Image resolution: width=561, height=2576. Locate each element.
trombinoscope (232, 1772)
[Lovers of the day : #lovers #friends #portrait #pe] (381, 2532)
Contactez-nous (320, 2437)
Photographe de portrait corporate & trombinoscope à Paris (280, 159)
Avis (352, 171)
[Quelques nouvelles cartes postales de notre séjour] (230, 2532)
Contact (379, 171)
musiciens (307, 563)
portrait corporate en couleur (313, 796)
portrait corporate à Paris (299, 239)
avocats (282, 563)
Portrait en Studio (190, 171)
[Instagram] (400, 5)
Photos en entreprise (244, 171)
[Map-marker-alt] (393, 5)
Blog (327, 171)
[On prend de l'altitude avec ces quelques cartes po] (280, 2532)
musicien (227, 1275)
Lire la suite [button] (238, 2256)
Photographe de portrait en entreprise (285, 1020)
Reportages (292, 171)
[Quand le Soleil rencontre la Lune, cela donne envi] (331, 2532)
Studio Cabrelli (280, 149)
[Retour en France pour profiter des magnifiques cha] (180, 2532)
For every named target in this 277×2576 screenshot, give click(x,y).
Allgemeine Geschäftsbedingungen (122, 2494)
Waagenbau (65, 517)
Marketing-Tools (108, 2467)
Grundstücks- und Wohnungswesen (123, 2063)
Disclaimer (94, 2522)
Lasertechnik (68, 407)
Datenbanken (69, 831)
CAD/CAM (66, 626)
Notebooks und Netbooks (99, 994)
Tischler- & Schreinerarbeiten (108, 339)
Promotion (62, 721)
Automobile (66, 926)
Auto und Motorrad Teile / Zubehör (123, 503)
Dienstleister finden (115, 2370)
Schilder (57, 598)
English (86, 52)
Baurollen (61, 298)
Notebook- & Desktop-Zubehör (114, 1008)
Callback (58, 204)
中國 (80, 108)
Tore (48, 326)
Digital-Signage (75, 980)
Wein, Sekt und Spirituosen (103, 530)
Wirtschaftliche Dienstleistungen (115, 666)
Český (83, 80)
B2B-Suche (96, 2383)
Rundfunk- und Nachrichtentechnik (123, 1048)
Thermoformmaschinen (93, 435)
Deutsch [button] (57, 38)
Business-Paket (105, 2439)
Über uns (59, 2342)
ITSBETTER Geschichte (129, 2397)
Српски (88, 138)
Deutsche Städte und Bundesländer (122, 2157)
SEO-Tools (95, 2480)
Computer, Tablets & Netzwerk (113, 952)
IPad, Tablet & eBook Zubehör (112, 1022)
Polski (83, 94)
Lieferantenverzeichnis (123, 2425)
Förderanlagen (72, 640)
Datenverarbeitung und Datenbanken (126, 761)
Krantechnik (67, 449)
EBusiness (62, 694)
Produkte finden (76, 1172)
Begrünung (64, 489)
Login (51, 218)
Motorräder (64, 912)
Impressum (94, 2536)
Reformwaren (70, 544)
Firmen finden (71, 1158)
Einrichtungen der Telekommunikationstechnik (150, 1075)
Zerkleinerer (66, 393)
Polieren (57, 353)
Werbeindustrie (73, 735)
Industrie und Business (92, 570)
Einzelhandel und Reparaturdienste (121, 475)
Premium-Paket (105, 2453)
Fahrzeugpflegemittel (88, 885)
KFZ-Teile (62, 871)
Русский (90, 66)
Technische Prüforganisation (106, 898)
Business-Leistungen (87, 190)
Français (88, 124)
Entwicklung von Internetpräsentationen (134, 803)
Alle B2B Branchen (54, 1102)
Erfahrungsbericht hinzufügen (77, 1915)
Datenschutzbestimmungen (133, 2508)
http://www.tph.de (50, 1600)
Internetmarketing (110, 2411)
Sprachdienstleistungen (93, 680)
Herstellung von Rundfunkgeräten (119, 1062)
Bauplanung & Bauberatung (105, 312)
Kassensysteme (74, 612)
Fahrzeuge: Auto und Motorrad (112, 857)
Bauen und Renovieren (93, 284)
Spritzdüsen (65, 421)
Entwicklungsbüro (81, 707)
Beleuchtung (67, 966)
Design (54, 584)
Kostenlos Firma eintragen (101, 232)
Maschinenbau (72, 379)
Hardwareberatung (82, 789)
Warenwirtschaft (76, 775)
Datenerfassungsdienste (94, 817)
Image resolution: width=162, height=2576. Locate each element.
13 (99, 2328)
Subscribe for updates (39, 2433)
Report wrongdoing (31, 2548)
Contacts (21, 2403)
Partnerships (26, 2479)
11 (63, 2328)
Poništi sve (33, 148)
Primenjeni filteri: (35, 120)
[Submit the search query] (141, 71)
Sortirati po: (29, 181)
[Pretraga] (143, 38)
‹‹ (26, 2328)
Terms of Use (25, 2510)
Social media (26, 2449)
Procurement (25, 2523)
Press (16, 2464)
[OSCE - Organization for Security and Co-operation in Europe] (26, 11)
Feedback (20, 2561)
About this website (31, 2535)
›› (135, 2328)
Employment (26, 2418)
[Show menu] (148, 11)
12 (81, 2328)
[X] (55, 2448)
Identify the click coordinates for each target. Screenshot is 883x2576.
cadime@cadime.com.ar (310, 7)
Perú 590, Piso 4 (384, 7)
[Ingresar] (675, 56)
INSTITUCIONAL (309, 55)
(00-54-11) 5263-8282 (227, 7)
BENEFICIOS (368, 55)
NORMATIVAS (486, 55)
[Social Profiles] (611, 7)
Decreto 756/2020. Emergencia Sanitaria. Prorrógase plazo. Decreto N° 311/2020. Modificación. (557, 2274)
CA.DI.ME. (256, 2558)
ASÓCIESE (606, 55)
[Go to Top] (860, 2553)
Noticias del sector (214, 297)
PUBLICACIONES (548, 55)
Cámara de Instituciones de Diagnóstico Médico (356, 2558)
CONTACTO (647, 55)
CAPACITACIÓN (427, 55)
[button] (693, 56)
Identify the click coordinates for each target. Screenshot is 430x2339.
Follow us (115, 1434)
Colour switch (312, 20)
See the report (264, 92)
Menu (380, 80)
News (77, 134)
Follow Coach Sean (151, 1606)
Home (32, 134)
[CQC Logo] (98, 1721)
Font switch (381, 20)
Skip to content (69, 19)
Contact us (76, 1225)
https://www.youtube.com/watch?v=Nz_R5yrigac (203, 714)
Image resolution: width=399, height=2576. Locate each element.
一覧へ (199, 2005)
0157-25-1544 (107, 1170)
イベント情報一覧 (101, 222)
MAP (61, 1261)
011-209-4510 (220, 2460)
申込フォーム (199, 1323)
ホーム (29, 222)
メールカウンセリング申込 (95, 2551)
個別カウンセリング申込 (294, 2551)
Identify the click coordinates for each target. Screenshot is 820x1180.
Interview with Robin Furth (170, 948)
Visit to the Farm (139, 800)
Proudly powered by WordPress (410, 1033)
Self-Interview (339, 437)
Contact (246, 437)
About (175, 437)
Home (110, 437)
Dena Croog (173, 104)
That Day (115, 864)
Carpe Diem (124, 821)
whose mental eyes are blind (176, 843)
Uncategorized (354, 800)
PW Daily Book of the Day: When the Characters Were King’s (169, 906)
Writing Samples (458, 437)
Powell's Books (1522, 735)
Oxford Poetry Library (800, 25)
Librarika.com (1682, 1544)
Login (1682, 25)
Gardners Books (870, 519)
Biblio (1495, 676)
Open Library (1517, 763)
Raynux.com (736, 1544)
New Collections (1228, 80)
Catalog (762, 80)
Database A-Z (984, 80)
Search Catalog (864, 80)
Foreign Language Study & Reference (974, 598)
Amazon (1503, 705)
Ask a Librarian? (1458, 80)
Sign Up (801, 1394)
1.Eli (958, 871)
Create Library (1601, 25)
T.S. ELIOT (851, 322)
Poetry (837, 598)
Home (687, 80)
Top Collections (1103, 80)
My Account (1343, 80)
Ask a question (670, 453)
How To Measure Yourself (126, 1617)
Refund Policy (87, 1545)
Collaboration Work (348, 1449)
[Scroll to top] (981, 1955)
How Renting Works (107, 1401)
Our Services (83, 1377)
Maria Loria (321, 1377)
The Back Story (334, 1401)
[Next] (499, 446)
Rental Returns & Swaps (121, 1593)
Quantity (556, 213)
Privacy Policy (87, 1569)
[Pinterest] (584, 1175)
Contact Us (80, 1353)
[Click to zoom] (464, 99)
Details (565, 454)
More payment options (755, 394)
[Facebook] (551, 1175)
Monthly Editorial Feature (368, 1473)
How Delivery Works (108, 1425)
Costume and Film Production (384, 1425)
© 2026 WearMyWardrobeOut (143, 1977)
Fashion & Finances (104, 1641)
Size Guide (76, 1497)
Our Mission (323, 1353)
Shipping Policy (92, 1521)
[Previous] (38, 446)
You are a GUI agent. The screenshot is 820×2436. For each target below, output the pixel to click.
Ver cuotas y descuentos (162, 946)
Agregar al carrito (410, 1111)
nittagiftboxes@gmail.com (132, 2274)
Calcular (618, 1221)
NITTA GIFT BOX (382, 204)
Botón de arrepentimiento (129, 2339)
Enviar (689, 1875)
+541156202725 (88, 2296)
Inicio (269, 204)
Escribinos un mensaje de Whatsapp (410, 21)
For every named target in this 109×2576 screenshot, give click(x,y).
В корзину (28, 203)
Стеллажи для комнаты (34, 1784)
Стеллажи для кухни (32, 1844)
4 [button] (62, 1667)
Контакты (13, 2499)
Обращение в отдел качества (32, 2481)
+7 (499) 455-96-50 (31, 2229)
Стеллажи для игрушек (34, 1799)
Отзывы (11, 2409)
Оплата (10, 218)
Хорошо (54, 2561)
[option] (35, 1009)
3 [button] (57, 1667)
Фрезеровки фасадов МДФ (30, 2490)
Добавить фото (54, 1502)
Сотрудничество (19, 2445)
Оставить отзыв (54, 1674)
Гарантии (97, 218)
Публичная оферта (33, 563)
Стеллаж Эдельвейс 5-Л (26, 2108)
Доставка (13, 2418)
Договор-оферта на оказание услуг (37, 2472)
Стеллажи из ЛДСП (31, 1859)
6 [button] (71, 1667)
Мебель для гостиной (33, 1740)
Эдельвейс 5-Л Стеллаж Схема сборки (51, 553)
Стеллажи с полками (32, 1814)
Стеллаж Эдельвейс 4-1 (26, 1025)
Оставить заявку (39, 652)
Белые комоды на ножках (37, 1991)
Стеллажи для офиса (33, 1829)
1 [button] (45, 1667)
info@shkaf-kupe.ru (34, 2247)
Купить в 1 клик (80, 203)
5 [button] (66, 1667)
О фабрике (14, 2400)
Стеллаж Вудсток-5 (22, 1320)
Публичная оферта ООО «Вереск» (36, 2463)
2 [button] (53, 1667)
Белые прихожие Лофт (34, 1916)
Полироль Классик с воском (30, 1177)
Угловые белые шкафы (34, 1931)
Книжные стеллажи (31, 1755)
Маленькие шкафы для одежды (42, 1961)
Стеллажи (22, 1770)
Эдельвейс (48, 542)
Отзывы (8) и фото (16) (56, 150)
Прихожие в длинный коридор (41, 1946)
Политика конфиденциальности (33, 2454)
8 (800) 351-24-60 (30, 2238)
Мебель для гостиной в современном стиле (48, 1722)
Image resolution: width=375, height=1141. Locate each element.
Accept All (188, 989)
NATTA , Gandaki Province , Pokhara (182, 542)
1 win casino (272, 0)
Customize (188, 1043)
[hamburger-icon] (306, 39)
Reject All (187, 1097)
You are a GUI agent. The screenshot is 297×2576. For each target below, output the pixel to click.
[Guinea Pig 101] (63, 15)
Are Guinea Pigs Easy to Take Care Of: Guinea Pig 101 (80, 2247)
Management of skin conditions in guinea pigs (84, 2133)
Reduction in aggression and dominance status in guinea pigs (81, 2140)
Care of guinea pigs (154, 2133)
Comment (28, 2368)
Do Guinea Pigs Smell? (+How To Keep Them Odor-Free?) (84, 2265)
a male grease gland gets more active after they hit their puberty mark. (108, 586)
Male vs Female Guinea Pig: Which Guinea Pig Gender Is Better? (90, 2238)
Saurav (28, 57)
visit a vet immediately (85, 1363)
===
Instructions for the task
Write out the listing's lines exactly, from its first line through the line that contains "Wein, Sekt und Spirituosen (103, 530)", and stop there.

Exercise response
Image resolution: width=561, height=2576. Locate each element.
trombinoscope (232, 1772)
[Lovers of the day : #lovers #friends #portrait #pe] (381, 2532)
Contactez-nous (320, 2437)
Photographe de portrait corporate & trombinoscope à Paris (280, 159)
Avis (352, 171)
[Quelques nouvelles cartes postales de notre séjour] (230, 2532)
Contact (379, 171)
musiciens (307, 563)
portrait corporate en couleur (313, 796)
portrait corporate à Paris (299, 239)
avocats (282, 563)
Portrait en Studio (190, 171)
[Instagram] (400, 5)
Photos en entreprise (244, 171)
[Map-marker-alt] (393, 5)
Blog (327, 171)
[On prend de l'altitude avec ces quelques cartes po] (280, 2532)
musicien (227, 1275)
Lire la suite [button] (238, 2256)
Photographe de portrait en entreprise (285, 1020)
Reportages (292, 171)
[Quand le Soleil rencontre la Lune, cela donne envi] (331, 2532)
Studio Cabrelli (280, 149)
[Retour en France pour profiter des magnifiques cha] (180, 2532)
For every named target in this 277×2576 screenshot, give click(x,y).
Allgemeine Geschäftsbedingungen (122, 2494)
Waagenbau (65, 517)
Marketing-Tools (108, 2467)
Grundstücks- und Wohnungswesen (123, 2063)
Disclaimer (94, 2522)
Lasertechnik (68, 407)
Datenbanken (69, 831)
CAD/CAM (66, 626)
Notebooks und Netbooks (99, 994)
Tischler- & Schreinerarbeiten (108, 339)
Promotion (62, 721)
Automobile (66, 926)
Auto und Motorrad Teile / Zubehör (123, 503)
Dienstleister finden (115, 2370)
Schilder (57, 598)
English (86, 52)
Baurollen (61, 298)
Notebook- & Desktop-Zubehör (114, 1008)
Callback (58, 204)
中國 (80, 108)
Tore (48, 326)
Digital-Signage (75, 980)
Wein, Sekt und Spirituosen (103, 530)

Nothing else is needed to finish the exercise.